In an attempt to fine tune the divisor to calculate more accurate odds of being attacked and/or dying by a shark, we have used beach attendance data kindly supplied by the U.S. Lifesaving Association for a large number of United States beaches in the year 2000. These beaches were located on both the Atlantic and Pacific coasts and geographically and ecologically represent areas where sharks and humans routinely interact. Using ISAF data, we quantified the number of shark attacks that occurred on these specific beaches during that year.
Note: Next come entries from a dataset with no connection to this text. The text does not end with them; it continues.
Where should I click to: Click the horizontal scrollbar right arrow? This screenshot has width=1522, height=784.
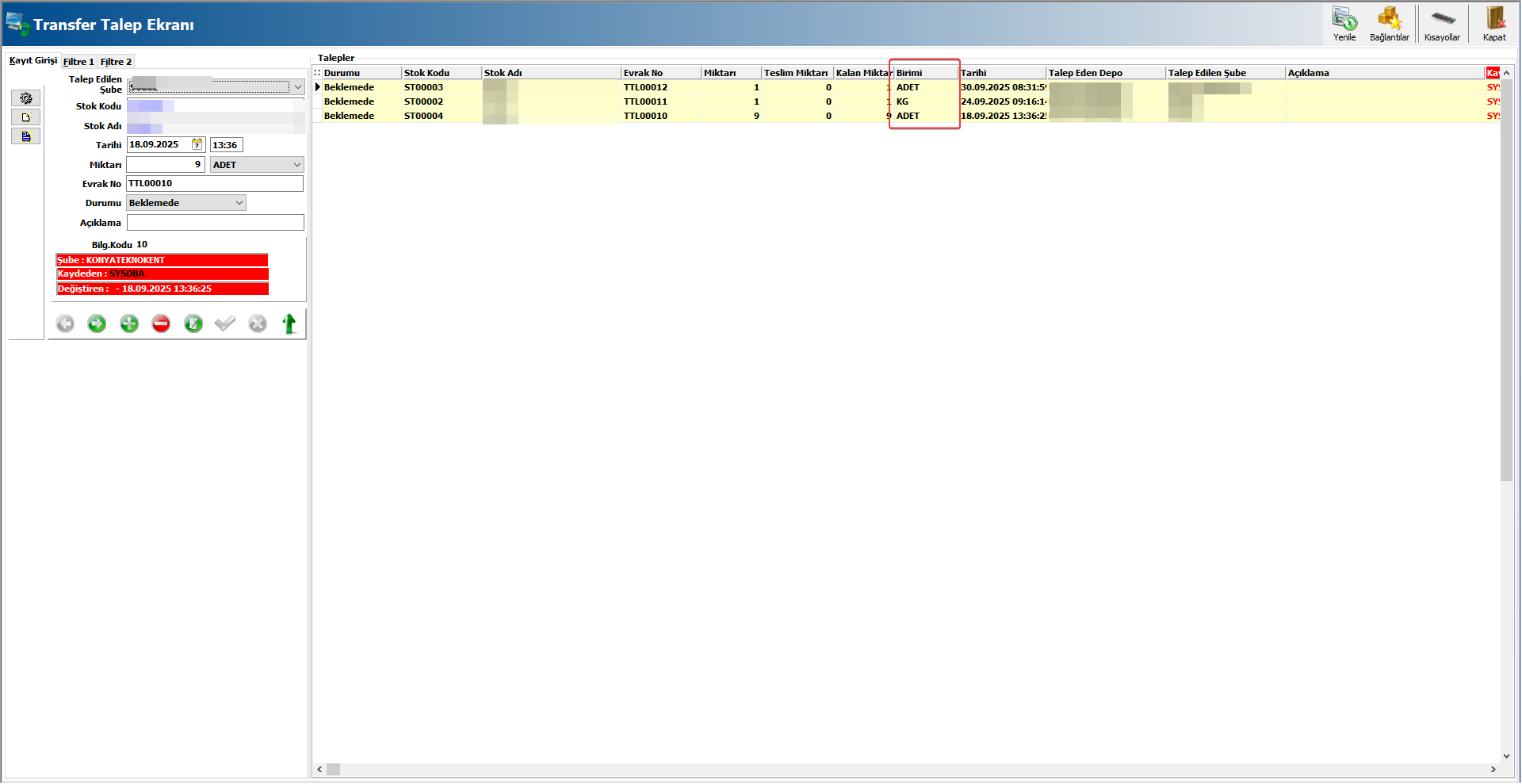pyautogui.click(x=1493, y=769)
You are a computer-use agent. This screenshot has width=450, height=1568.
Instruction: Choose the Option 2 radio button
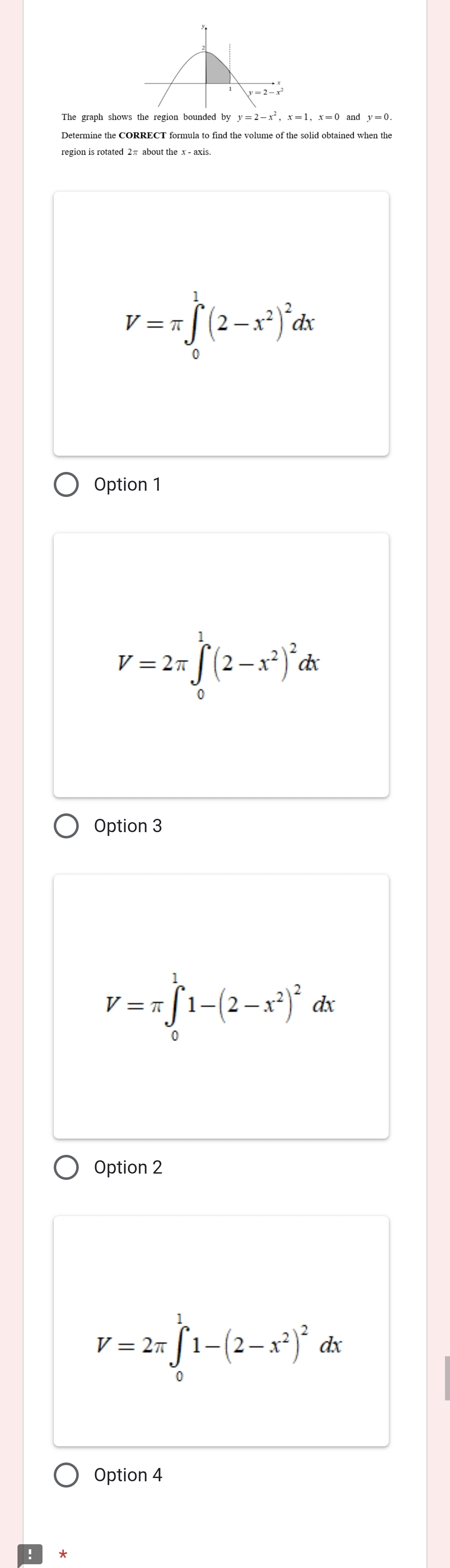(66, 1167)
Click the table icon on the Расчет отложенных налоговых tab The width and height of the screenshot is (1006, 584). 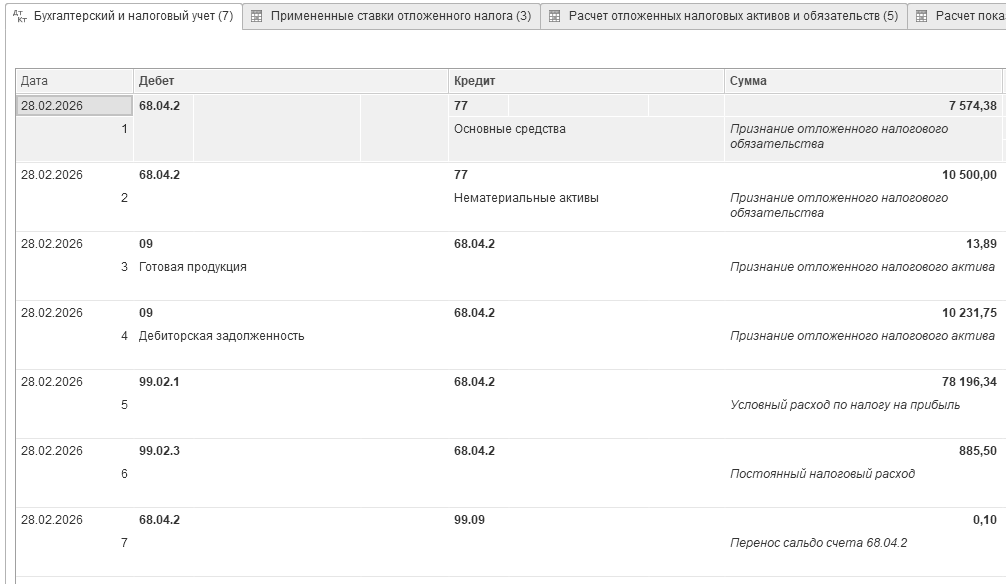point(555,16)
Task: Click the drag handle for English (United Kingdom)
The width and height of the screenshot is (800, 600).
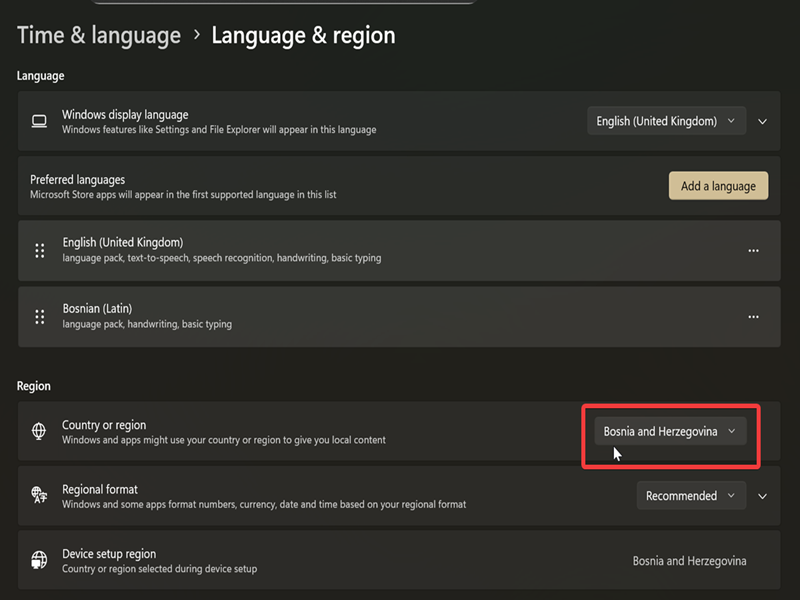Action: pyautogui.click(x=41, y=250)
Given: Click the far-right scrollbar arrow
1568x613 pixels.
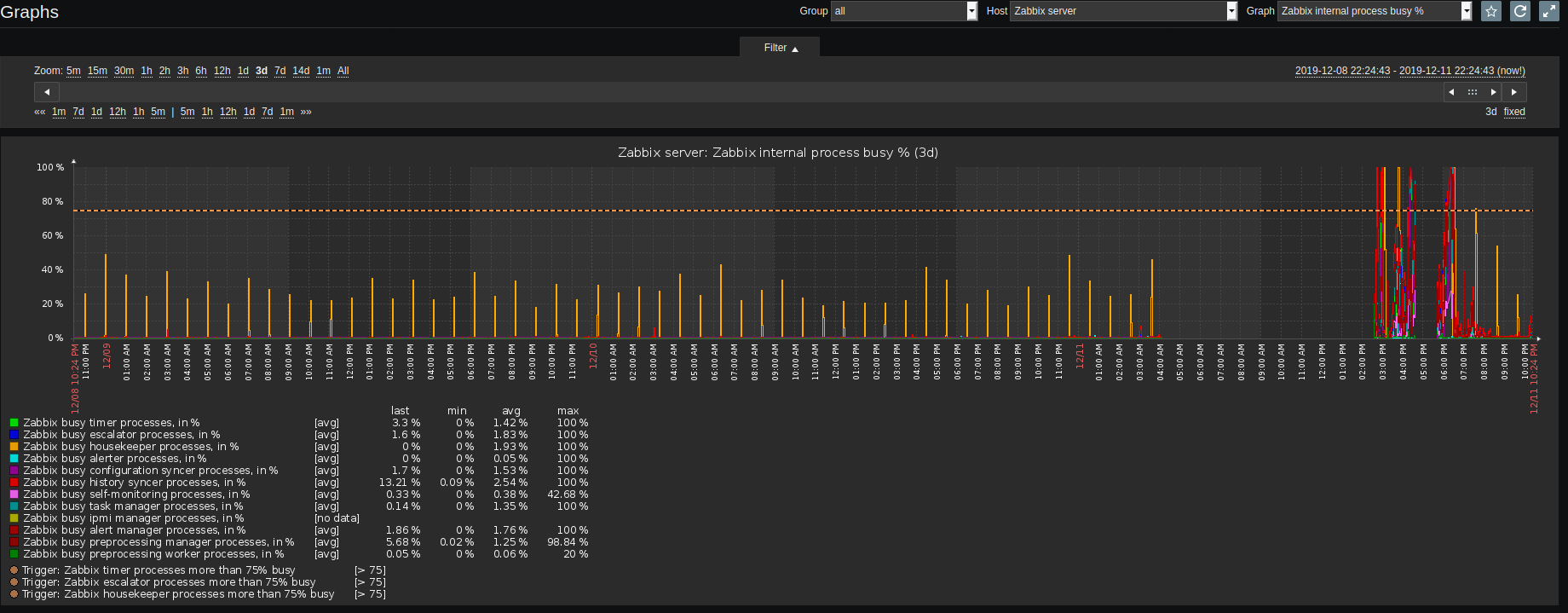Looking at the screenshot, I should [x=1514, y=92].
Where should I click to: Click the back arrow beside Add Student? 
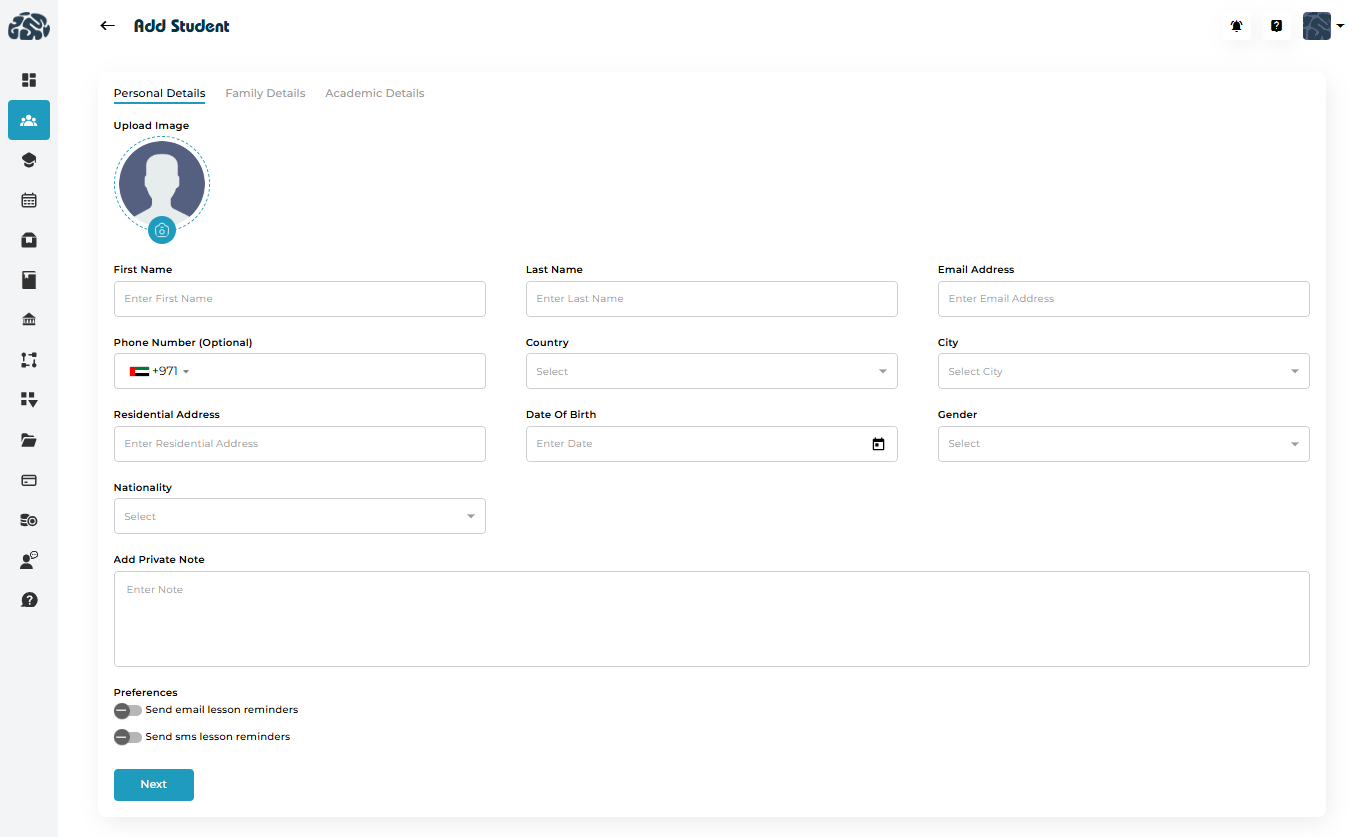(x=108, y=26)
In this analysis, we use the number of beach users as the divisor.  While this is a huge step forward from using the population of the United States or of the states where the beaches were located as a divisor, there are still problems.  For example, not all beach users went into the water and not all spent the same amount of time in the water.  Bathers did each act the same in the water – some waded, others surfed, swam, etc. – and each wore uniquely colored/shaped/sized bathing suits and possessed varying base skin colors.  Some were sweaty when they entered the water and some wore perfume, deodorant, or suntan lotion.  Some women were menstruating and some bathers had open wounds or sores.  So commonality was limited to the bathers being Homo sapiens!  One can see how difficult it is to take the next step, determining which factors contribute to a shark attack.